Your instructions: In the records below, tally the lines that contain the word "chart" and give only that number.

Information provided:
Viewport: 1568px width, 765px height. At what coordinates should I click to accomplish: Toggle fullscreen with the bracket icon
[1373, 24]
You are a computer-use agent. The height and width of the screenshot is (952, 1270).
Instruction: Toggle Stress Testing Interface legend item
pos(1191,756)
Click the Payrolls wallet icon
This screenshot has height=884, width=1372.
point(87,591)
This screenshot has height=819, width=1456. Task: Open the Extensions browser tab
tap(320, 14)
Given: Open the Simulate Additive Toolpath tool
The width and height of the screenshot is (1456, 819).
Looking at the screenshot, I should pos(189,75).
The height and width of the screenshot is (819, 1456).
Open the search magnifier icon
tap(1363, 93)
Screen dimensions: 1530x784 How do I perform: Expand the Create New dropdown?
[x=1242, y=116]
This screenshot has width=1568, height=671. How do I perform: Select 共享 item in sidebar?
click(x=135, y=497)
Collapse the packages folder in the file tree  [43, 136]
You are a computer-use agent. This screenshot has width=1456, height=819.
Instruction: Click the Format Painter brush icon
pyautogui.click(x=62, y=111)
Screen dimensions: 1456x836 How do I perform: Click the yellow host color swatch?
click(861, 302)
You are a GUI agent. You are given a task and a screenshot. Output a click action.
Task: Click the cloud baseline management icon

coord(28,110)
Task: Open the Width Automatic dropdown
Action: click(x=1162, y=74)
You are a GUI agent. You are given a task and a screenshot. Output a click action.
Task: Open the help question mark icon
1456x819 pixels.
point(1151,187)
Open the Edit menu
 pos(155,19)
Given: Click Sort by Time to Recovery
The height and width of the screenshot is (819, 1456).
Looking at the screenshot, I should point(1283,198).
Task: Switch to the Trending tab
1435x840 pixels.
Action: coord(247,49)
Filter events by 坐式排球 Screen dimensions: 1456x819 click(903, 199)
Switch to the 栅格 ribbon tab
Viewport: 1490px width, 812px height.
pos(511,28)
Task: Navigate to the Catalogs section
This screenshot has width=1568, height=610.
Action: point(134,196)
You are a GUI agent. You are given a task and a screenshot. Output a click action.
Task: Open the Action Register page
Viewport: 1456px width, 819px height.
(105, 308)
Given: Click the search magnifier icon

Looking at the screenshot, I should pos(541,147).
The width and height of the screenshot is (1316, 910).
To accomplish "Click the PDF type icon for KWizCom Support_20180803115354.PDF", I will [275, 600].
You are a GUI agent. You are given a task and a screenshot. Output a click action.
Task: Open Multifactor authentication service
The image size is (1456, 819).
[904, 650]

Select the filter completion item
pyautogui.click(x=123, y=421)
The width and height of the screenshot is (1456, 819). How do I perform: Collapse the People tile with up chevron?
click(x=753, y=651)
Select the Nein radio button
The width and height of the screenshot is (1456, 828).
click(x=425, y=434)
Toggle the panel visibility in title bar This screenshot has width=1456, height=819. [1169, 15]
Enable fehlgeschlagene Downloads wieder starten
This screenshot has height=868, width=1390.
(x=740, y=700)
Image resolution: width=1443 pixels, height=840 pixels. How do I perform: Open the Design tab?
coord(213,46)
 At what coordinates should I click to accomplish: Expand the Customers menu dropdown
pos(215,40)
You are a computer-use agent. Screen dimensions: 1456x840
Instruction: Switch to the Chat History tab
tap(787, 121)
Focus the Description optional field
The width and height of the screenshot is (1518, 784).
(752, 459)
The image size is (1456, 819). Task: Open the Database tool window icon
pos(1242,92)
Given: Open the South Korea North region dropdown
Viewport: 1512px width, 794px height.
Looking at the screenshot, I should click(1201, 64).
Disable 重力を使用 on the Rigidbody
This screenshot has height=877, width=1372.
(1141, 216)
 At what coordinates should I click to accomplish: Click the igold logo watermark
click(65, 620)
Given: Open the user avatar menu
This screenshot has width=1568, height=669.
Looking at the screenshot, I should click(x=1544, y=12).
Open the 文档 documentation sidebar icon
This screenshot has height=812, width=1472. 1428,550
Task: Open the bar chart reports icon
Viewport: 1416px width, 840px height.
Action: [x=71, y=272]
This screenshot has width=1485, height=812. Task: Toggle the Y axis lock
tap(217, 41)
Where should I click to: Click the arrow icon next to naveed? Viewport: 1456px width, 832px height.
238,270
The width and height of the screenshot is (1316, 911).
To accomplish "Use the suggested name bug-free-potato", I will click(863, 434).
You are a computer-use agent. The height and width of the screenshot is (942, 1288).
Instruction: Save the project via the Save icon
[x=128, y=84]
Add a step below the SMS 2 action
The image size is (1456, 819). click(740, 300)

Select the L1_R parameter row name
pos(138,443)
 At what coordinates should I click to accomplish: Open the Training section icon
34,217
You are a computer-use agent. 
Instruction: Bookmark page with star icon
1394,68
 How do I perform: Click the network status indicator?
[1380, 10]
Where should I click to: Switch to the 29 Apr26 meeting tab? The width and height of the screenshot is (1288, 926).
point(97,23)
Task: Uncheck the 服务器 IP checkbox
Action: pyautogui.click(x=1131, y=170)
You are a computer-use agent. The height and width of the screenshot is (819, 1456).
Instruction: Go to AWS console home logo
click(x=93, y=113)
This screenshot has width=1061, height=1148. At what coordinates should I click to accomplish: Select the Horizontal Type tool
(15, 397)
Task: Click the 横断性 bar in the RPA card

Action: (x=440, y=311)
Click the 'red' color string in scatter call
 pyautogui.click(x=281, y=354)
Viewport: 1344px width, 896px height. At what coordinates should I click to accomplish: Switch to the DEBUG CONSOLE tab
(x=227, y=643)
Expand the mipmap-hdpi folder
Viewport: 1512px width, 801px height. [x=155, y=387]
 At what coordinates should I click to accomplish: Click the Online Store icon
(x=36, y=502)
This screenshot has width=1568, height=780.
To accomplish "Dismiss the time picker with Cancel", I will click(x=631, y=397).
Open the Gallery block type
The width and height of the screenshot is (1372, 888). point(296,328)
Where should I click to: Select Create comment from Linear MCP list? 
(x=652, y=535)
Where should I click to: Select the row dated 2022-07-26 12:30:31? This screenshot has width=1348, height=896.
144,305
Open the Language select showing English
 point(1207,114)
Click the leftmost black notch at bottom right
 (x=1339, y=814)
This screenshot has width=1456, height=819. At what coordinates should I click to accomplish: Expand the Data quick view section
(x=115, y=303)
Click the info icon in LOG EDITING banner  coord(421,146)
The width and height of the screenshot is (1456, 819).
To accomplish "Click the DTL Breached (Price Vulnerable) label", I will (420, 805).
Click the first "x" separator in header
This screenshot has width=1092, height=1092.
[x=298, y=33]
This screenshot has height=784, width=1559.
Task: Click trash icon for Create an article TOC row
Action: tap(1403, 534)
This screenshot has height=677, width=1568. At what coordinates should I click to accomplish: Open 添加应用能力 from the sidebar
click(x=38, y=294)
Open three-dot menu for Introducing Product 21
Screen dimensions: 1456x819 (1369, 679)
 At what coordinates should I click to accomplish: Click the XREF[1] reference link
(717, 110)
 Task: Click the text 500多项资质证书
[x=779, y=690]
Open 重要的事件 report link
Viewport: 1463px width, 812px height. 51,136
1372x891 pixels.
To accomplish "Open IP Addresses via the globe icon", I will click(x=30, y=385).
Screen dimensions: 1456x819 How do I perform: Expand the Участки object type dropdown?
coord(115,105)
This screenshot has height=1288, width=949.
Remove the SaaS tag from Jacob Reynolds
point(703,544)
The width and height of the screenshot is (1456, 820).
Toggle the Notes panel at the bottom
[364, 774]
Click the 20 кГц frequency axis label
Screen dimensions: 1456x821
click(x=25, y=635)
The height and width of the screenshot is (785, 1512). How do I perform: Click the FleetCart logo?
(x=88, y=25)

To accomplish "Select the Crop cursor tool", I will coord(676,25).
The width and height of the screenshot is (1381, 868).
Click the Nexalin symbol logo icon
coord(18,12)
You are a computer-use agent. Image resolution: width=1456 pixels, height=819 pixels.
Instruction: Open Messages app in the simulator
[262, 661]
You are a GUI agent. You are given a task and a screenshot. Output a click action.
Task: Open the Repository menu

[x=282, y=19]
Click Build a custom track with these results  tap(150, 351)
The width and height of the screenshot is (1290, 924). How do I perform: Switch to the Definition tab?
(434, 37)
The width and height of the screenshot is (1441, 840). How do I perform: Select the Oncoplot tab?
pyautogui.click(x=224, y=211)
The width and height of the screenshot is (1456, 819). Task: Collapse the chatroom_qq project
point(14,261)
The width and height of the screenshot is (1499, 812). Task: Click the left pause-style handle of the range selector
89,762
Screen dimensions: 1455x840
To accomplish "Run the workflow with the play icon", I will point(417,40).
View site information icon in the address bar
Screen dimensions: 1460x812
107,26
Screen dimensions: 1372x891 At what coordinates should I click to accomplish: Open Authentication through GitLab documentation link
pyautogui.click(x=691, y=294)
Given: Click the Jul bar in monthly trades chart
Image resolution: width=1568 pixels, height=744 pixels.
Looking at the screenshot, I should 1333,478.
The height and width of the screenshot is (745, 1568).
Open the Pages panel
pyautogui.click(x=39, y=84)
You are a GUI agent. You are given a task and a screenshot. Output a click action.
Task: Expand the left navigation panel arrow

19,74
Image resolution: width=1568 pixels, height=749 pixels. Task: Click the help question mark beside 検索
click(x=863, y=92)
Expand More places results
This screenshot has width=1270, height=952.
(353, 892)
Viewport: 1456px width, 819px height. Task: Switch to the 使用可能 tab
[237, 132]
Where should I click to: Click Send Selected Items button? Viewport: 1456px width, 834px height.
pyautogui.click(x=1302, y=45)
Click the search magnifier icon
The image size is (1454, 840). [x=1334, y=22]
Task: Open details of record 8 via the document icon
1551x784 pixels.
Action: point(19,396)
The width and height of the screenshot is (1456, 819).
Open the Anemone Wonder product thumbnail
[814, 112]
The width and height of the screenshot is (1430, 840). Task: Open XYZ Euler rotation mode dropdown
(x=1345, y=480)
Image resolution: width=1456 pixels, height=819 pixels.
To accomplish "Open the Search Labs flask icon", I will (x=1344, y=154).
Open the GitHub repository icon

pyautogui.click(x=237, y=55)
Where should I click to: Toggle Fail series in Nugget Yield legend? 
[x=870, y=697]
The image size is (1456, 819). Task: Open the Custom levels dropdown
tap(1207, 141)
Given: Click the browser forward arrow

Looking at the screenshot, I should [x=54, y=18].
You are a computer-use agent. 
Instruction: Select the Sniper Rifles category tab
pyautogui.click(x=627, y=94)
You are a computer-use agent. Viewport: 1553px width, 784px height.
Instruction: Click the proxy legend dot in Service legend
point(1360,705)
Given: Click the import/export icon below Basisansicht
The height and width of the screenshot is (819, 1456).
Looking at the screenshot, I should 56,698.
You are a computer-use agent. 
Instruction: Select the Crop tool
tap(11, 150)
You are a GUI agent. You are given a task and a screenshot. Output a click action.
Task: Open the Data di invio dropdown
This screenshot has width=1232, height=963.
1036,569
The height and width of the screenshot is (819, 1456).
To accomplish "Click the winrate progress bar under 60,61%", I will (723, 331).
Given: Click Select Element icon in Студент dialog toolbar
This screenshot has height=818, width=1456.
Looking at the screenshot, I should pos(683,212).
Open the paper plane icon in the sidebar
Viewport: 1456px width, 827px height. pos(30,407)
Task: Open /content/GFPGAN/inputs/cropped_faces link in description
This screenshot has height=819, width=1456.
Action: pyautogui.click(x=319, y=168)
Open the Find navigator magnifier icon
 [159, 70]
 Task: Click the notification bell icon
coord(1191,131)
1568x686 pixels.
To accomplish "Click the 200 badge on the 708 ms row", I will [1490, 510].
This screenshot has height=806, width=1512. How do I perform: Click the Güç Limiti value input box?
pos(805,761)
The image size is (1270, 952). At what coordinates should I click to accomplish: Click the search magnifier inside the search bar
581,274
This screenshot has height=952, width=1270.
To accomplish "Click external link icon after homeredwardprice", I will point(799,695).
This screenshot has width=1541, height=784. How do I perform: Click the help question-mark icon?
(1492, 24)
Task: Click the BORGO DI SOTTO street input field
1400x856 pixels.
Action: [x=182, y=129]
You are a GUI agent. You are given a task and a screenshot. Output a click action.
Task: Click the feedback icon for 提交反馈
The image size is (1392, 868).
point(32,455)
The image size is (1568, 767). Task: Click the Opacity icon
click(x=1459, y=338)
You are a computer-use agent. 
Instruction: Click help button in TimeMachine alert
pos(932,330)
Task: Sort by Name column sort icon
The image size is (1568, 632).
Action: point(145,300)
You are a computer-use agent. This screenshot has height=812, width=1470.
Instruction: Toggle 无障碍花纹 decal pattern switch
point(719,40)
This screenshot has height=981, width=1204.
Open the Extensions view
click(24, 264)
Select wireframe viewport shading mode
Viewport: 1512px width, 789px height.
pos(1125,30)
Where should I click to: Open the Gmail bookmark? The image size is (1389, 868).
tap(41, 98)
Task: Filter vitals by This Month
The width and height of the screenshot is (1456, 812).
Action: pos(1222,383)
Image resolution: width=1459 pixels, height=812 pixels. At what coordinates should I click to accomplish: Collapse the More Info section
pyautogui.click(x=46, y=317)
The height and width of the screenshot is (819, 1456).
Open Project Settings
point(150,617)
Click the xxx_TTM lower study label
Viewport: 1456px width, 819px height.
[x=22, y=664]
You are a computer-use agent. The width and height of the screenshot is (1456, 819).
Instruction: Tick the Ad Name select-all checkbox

Written solution: 2